Он не говорит со мной о моих книгах. Конечно, только потому, что он академик и что у него в петлице орденская розетка, я говорю с ним о его книгах. Говорю, что его творчество оказало немалое влияние на мое восприятие мира. Ох!
— А какую из ваших книг вы сами предпочитаете?
— Не знаю, — говорит он. — Написав книгу, я о ней забываю. Даже ни разу не перечитал ни одной.
Он особенно настаивает, чтобы я познакомил его с «мадам Ренар». Совершенно очевидно, что для него это просто новая женщина, а от каждой новой женщины он ждет чего-то. Сконфуженная Маринетта боится поднять на него глаза. Но она сразу увидела то, чего я не видел.
Его изысканная, вымученная вежливость вынуждает меня неуклюже отвечать тем же. В усах у него несколько белых нитей. Шевелюра как у юноши. Уши большие, скорее старческие, а глаза — как их описать?
— Да он красится! Красится, как женщина, — говорит мне Маринетта, когда мы отходим от Лоти. — Ресницы начернены, глаза подмазаны, волосы в бриллиантине, а губы напомажены. Он боится закрыть рот. А белые нити в усах — это кокетство, чтобы люди думали, будто усы у него естественного черного цвета.
— А я-то ничего не заметил, братец Ив[71]…
* Все-таки странно, что природа старается быть невеселой, дабы не контрастировать с нашей печалью.
* О самых прекрасных книгах, которыми я восхищаюсь, я говорю, что они все-таки длинноваты.
* Как это вы можете требовать, чтобы я всегда говорил правду с абсолютной точностью?
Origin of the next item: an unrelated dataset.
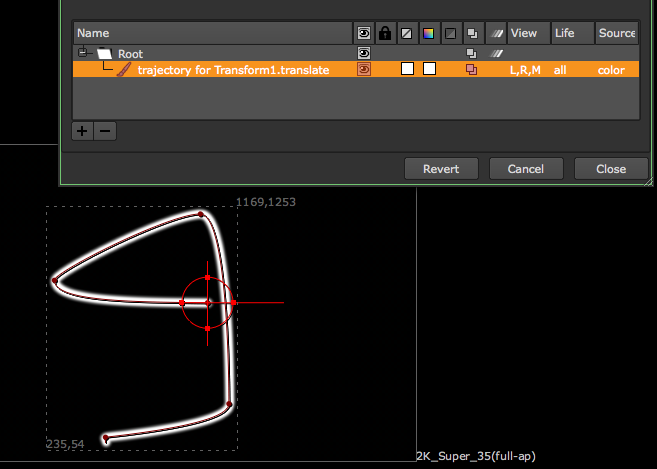This screenshot has height=469, width=657.
Task: Click the lock column header icon
Action: [x=385, y=33]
Хватит того, что я пишу ее с таким трудом.
* Изящная подпись, как завиток бича у кучера из хорошего дома.
* Иметь стиль точный, четкий, выпуклый, сжатый, такой, чтобы мог разбудить мертвеца.
2 июня. Я очень люблю Капюса. Это писатель, который лучше всех видит смешные стороны нашей эпохи. Впрочем, он приспособился к этому обществу. Он смеется над нашими государственными деятелями, но не отказался бы сыграть в покер с первым попавшимся президентом республики.
4 июня. «Трава». Я хотел бы быть им полезен, но это не так-то просто…
Их религия, их политика, священник, владелец замка; их покойный мэр (мой отец). И тот бедняга, который его сменил. Они — мои братья…
Я писал эту книгу, глядя в окно на траву возле замка… Зелень освежала мои усталые глаза. Ей я обязан своими чудесными мечтаниями. Она — богатство этого края. Ею кормят быков, которые идут в пищу этим людям.
Их депутат. Их ужас перед войной.
Прозрачная вода источника, к которому приходит скот. Охота. Рыбная ловля. Деревенские обычаи. Сделать моего отца главным героем книги. Ее финал: драма между моей матерью, отцом, покончившим самоубийством, и «чужой».
12 июня. В деревне. Слушаю кваканье жабы. Через равные промежутки времени скатывается звучащая капля, грустная нота. Не верится, что идет она с земли, скорее уж кажется, что это жалобно попискивает птица, сидящая на суку. Упорное оханье всей округи, залитой дождем. Залает ли собака, хлопнут ли дверью — и стон смолкает. Потом снова начинается: «У-у-у!» Нет, не совсем так. Перед этим «у» есть еще какая-то согласная, которую я не могу уловить, придыхание, такой звук, словно лопнул пузырек воды на стоячей глади болота.
Нет, опять не то. Скорее уж это вздох чьей-то маленькой души. Бесконечно нежный вздох.
И так как никто, ни одна робкая душа ей не отвечает, оханье прекращается.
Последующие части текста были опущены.